Access Control in Arktos Multi-Tenancy

Peng Du, Xiaoning Ding

Introduction

This document is a part of the multi-tenancy design documents. It describes access control related topics in multi-tenancy design, including authentication, authorization and admission control.

Please refer to other design documents in the "multi-tenancy" document directory if you want to learn about other parts in the multi-tenancy design.

Authentication

Same to Kubernetes, Arktos supports configurable multiple authenticators. Each authenticator implements a different way of authenticating users or service accounts. For an incoming API request, each authenticator will be tried in sequence until one of them succeed.

The key changes to each authenticator is that it needs to retrieve the tenant information and put it into request context.

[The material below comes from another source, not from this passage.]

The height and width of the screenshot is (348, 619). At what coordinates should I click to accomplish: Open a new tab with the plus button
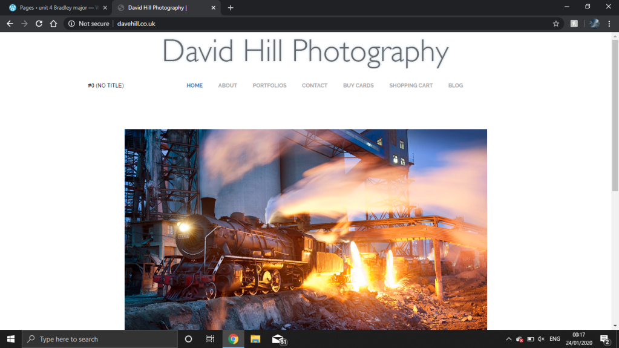[x=231, y=8]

1.Certificate Authenticator

The existing X509 certificate authenticator reads "/CN" and "/O" from cert subject, and map them to user name and groups respectively. To make the authenticator tenancy-aware, "/O" is changed to map to tenant and "/OU" (Organization Unit) to map to groups instead. To maintain backward compatibility, two formats are to be used. If "tenant:" is at the beginning of "/O", then what's after the it will be treated as tenant. For example, with "/O=tenant:tenantA/OU=app1/OU=app2", tenant will be set as "tenantA", and groups will be ["app1", "app2"]. If "tenant:" is not found at the beginning of "/O", the string before the first ":" in /CN will be used as tenant. For example, with "/CN=tenantB:demo/O=app1/O=app2", tenant will be set to "tenantB".

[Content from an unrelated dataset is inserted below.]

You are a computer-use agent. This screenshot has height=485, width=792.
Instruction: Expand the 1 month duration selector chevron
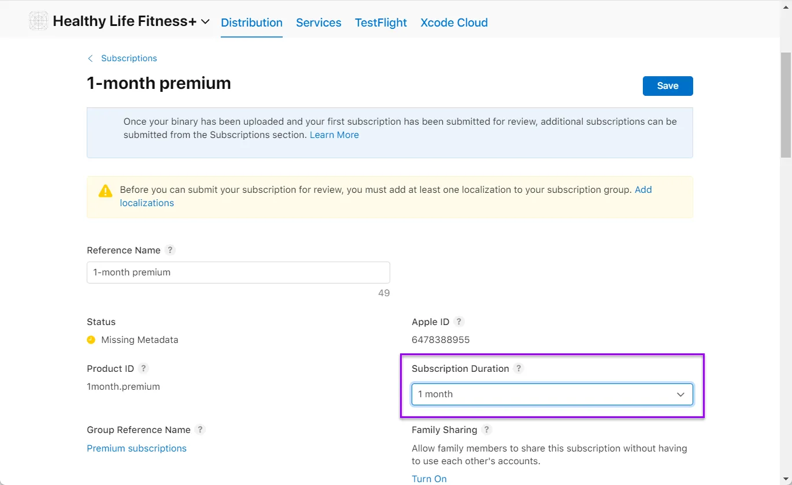(x=680, y=394)

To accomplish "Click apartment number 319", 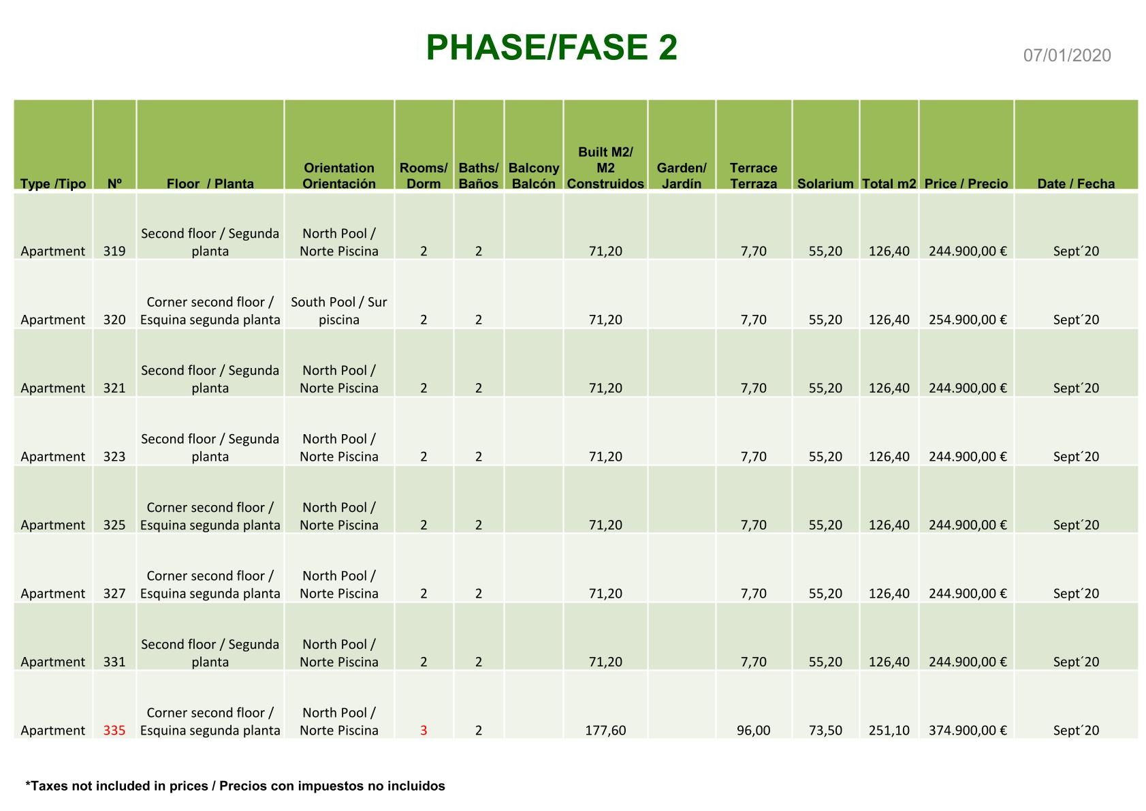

Here is a sample certificate request with the new format specifying tenant explicitly in /O:

openssl req -new -key demo.pem -out demo-csr.pem -subj "/CN=userA/O=tenant:tenantA/OU=app1"

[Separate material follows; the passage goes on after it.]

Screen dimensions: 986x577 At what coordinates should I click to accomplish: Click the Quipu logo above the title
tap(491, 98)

And here is a sample certificate request with the old format where tenant is take implicitly from /CN:

openssl req -new -key demo.pem -out demo-csr.pem -subj "/CN=tenant:tenantA/O=app1/O=app2"

If both of the above formats fail to produce a valid tenant name, the request will be rejected.

2.Token File Authenticator

With --token-auth-file=/path/to/tokenfile, token is read from tokenfile with the following format:

[token],[user],[uid],[groups...],[other data]

Token file is prepared by system admin and supplied to cluster at start-up time. To support multi-tenancy, this format is changed to:

[token],[user],[uid],[groups...],[other data],,[tenant]

The empty ",," at the end indicates a tenant name is to follow. This new format provides backward compatibility. If no such field of arrangement exists, it will be identified as the old format and thus tenant is defaulted to "system".

3.Basic Auth File Authenticator

With--basic-auth-file=/path/to/somefile, token is read from tokenfile with the following format:

[password],[user],[uid],[groups...],[other data]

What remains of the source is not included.